Golgi-Cox浸染法是研究神經元和膠質細胞正常和非正常形態最有效的方法之一。使用Golgi技術,在藥物處理過的動物腦中和因神經疾病死亡的病人腦中發現了神經樹突和樹突棘微小的形態改變。然而Golgi染色法不可靠且費時,成為這種方法廣泛應用的障礙。
FD Rapid GolgiStainTM Kit(FD快速Golgi染色試劑盒) 是根據Ramon-Moliner, Glaser2和Van der Loos5所闡述的方法的原則設計的。
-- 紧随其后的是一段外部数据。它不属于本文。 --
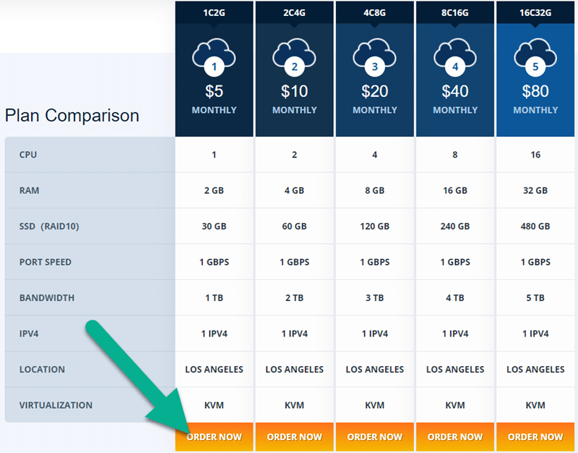Viewport: 578px width, 453px height.
Task: Select the 8C16G plan header
Action: (454, 12)
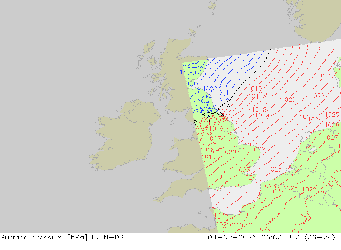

這個試劑盒不僅極大改進并簡化了Golgi-Cox技術,而且被證實在顯示神經元和膠質細胞,特別是樹突棘的形態細節上極為靈敏可靠。FD Rapid GolgiStainTM Kit已被廣泛測試并用于數種動物腦及去世病人的腦。
使用步驟:
一、組織制備
1. 殺死動物之前對實驗動物進行深度麻醉。應盡快地從顱骨中取出動物的腦(或死去病人的腦),但操作時必須非常小心以免損傷或壓迫組織。
2. 用雙蒸水或 Milli-Q 水快速沖掉組織表面的血液。
3. 把組織浸泡在由溶液 A 和 B 等體積混合的浸漬液中,室溫下黑暗保存兩周。浸泡 6 個小時以后或次日更換新的浸漬液。
4. 轉移組織到溶液 C 中室溫黑暗至少 72 小時(可長達 1 周)。 24 小時后或次日至少更換一次溶液。
5. 在-20℃到-22℃的條件下用冷凍切片機將組織切成 100-200 um 厚的薄片。也可用其它型號的顯微鏡薄片切片機包括滑動切片機和振動切片機。用樣本回收器(試劑盒提供)把樣本轉移到含有溶液 C(試劑盒所提供的滴瓶是方便溶液 C 滴到載玻片上)的明膠包被的顯微鏡載玻片上。載玻片上多余的溶液用吸管吸走并用濾紙吸干(載玻片上的溶液必須盡可能地吸干否則切片將從載玻片上脫落下來)。切片可以室溫下自然風干(不能用電風扇或電熱板使其干燥)。為取得最佳結果,應盡快地完成切片,制備好的切片如果保存于載玻片盒中,室溫黑暗條件下最長可保存 3 天。
二、染色步驟
1. 用雙蒸水或 Milli-Q 水沖洗切片兩次,每次 4 分鐘。
2. 把切片置于由 1 份溶液 D, 1 份溶液 E 和 2 份的雙蒸水或 Milli-Q 水組成的混合液中 10 分鐘。
3. 用蒸餾水或 Milli-Q 水沖洗切片兩次,每次 4 分鐘(蒸餾水應頻繁更換新的)。
4. 用結晶紫或硫堇對切片進行復染(可選步驟)。
5. 在 50%, 75%和 95%的乙醇中對切片進行脫水,每個濃度梯度脫水 4 分鐘(不要跳過任何一個步驟)。
6. 然后在無水乙醇中對切片進行脫水, 4 次,每次 4 分鐘(不要延長時間)。
7. 在二甲苯中透明, 3 次,每次 4 分鐘,并且用樹脂封片劑對蓋玻片進行封片。